--- START ---
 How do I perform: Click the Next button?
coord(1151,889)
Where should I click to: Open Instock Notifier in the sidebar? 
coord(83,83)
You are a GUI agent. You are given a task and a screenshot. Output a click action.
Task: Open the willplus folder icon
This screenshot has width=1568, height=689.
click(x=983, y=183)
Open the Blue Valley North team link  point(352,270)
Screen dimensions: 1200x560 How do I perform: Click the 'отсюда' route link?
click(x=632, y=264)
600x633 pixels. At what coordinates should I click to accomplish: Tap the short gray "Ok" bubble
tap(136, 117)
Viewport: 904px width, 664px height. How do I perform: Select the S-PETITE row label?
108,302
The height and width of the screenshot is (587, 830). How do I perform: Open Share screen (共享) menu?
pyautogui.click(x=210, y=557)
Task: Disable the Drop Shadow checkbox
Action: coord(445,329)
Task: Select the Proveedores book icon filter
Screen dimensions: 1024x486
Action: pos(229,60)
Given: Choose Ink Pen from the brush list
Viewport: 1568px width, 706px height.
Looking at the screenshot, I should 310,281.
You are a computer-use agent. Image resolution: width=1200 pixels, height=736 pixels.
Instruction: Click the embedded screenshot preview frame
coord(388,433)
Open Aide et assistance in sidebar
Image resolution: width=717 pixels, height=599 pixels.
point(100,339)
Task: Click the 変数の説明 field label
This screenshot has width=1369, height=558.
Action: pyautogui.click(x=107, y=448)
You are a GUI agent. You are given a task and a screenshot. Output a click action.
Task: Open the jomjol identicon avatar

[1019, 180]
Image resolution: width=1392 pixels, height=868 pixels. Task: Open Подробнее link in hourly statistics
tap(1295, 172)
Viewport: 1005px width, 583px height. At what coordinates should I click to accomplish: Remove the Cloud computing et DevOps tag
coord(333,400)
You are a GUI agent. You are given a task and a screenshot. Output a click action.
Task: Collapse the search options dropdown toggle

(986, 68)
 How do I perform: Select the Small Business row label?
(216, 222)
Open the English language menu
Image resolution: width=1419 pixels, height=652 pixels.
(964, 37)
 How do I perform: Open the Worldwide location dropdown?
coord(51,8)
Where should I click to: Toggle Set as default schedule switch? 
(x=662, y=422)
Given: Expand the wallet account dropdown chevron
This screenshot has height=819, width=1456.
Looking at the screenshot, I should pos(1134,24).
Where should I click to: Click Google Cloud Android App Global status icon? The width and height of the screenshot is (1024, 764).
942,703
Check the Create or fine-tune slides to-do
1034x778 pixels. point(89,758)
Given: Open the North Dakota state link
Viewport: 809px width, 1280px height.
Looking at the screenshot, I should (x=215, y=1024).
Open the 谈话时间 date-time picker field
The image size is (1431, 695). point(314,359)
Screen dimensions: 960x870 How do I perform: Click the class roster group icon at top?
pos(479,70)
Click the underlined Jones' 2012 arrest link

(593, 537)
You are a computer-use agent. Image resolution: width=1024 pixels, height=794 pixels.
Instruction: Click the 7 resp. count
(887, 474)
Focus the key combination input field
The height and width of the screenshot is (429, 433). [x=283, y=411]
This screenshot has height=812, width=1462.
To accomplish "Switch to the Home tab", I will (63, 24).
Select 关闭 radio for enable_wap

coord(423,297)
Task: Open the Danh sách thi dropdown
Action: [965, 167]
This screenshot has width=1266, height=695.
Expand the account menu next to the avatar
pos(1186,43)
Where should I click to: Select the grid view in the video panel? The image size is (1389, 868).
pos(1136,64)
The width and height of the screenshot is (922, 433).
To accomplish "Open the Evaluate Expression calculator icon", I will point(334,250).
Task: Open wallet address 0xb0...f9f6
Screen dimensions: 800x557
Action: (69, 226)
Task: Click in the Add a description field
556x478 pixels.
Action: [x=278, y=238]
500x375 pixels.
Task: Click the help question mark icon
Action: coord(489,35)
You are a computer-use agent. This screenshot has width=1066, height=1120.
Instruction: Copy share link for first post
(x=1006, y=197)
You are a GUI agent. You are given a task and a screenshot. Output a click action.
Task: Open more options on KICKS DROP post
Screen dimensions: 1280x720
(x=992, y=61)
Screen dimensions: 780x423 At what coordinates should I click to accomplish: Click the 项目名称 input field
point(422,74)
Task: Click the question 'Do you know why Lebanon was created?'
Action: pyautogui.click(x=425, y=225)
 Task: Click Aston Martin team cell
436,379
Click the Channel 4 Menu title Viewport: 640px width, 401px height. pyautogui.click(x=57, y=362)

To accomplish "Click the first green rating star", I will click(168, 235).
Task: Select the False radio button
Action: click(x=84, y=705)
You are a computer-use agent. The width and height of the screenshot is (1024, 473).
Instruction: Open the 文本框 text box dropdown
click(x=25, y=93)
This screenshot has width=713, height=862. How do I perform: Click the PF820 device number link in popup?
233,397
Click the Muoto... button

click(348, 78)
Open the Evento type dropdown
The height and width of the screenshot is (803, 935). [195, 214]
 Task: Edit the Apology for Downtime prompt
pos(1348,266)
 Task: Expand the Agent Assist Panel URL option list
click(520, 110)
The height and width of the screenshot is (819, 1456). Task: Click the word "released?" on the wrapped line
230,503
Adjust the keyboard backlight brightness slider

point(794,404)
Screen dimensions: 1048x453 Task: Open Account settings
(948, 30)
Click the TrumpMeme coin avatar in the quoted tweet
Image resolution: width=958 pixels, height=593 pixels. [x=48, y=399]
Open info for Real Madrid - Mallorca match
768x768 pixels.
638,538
--- END ---
Task brief: Print the material verbatim, all of it.

Exercise answer:
 How do I perform: Click the Next button?
coord(1151,889)
Where should I click to: Open Instock Notifier in the sidebar? 
coord(83,83)
You are a GUI agent. You are given a task and a screenshot. Output a click action.
Task: Open the willplus folder icon
This screenshot has width=1568, height=689.
click(x=983, y=183)
Open the Blue Valley North team link  point(352,270)
Screen dimensions: 1200x560 How do I perform: Click the 'отсюда' route link?
click(x=632, y=264)
600x633 pixels. At what coordinates should I click to accomplish: Tap the short gray "Ok" bubble
tap(136, 117)
Viewport: 904px width, 664px height. How do I perform: Select the S-PETITE row label?
108,302
The height and width of the screenshot is (587, 830). How do I perform: Open Share screen (共享) menu?
pyautogui.click(x=210, y=557)
Task: Disable the Drop Shadow checkbox
Action: coord(445,329)
Task: Select the Proveedores book icon filter
Screen dimensions: 1024x486
Action: pos(229,60)
Given: Choose Ink Pen from the brush list
Viewport: 1568px width, 706px height.
Looking at the screenshot, I should 310,281.
You are a computer-use agent. Image resolution: width=1200 pixels, height=736 pixels.
Instruction: Click the embedded screenshot preview frame
coord(388,433)
Open Aide et assistance in sidebar
Image resolution: width=717 pixels, height=599 pixels.
point(100,339)
Task: Click the 変数の説明 field label
This screenshot has width=1369, height=558.
Action: pyautogui.click(x=107, y=448)
You are a GUI agent. You are given a task and a screenshot. Output a click action.
Task: Open the jomjol identicon avatar

[1019, 180]
Image resolution: width=1392 pixels, height=868 pixels. Task: Open Подробнее link in hourly statistics
tap(1295, 172)
Viewport: 1005px width, 583px height. At what coordinates should I click to accomplish: Remove the Cloud computing et DevOps tag
coord(333,400)
You are a GUI agent. You are given a task and a screenshot. Output a click action.
Task: Collapse the search options dropdown toggle

(986, 68)
 How do I perform: Select the Small Business row label?
(216, 222)
Open the English language menu
Image resolution: width=1419 pixels, height=652 pixels.
(964, 37)
 How do I perform: Open the Worldwide location dropdown?
coord(51,8)
Where should I click to: Toggle Set as default schedule switch? 
(x=662, y=422)
Given: Expand the wallet account dropdown chevron
This screenshot has height=819, width=1456.
Looking at the screenshot, I should pos(1134,24).
Where should I click to: Click Google Cloud Android App Global status icon? The width and height of the screenshot is (1024, 764).
942,703
Check the Create or fine-tune slides to-do
1034x778 pixels. point(89,758)
Given: Open the North Dakota state link
Viewport: 809px width, 1280px height.
Looking at the screenshot, I should (x=215, y=1024).
Open the 谈话时间 date-time picker field
The image size is (1431, 695). point(314,359)
Screen dimensions: 960x870 How do I perform: Click the class roster group icon at top?
pos(479,70)
Click the underlined Jones' 2012 arrest link

(593, 537)
You are a computer-use agent. Image resolution: width=1024 pixels, height=794 pixels.
Instruction: Click the 7 resp. count
(887, 474)
Focus the key combination input field
The height and width of the screenshot is (429, 433). [x=283, y=411]
This screenshot has height=812, width=1462.
To accomplish "Switch to the Home tab", I will (63, 24).
Select 关闭 radio for enable_wap

coord(423,297)
Task: Open the Danh sách thi dropdown
Action: [965, 167]
This screenshot has width=1266, height=695.
Expand the account menu next to the avatar
pos(1186,43)
Where should I click to: Select the grid view in the video panel? The image size is (1389, 868).
pos(1136,64)
The width and height of the screenshot is (922, 433).
To accomplish "Open the Evaluate Expression calculator icon", I will point(334,250).
Task: Open wallet address 0xb0...f9f6
Screen dimensions: 800x557
Action: (69, 226)
Task: Click in the Add a description field
556x478 pixels.
Action: [x=278, y=238]
500x375 pixels.
Task: Click the help question mark icon
Action: coord(489,35)
You are a computer-use agent. This screenshot has width=1066, height=1120.
Instruction: Copy share link for first post
(x=1006, y=197)
You are a GUI agent. You are given a task and a screenshot. Output a click action.
Task: Open more options on KICKS DROP post
Screen dimensions: 1280x720
(x=992, y=61)
Screen dimensions: 780x423 At what coordinates should I click to accomplish: Click the 项目名称 input field
point(422,74)
Task: Click the question 'Do you know why Lebanon was created?'
Action: pyautogui.click(x=425, y=225)
 Task: Click Aston Martin team cell
436,379
Click the Channel 4 Menu title Viewport: 640px width, 401px height. pyautogui.click(x=57, y=362)

To accomplish "Click the first green rating star", I will click(168, 235).
Task: Select the False radio button
Action: click(x=84, y=705)
You are a computer-use agent. The width and height of the screenshot is (1024, 473).
Instruction: Open the 文本框 text box dropdown
click(x=25, y=93)
This screenshot has width=713, height=862. How do I perform: Click the PF820 device number link in popup?
233,397
Click the Muoto... button

click(348, 78)
Open the Evento type dropdown
The height and width of the screenshot is (803, 935). [195, 214]
 Task: Edit the Apology for Downtime prompt
pos(1348,266)
 Task: Expand the Agent Assist Panel URL option list
click(520, 110)
The height and width of the screenshot is (819, 1456). Task: Click the word "released?" on the wrapped line
230,503
Adjust the keyboard backlight brightness slider

point(794,404)
Screen dimensions: 1048x453 Task: Open Account settings
(948, 30)
Click the TrumpMeme coin avatar in the quoted tweet
Image resolution: width=958 pixels, height=593 pixels. [x=48, y=399]
Open info for Real Madrid - Mallorca match
768x768 pixels.
638,538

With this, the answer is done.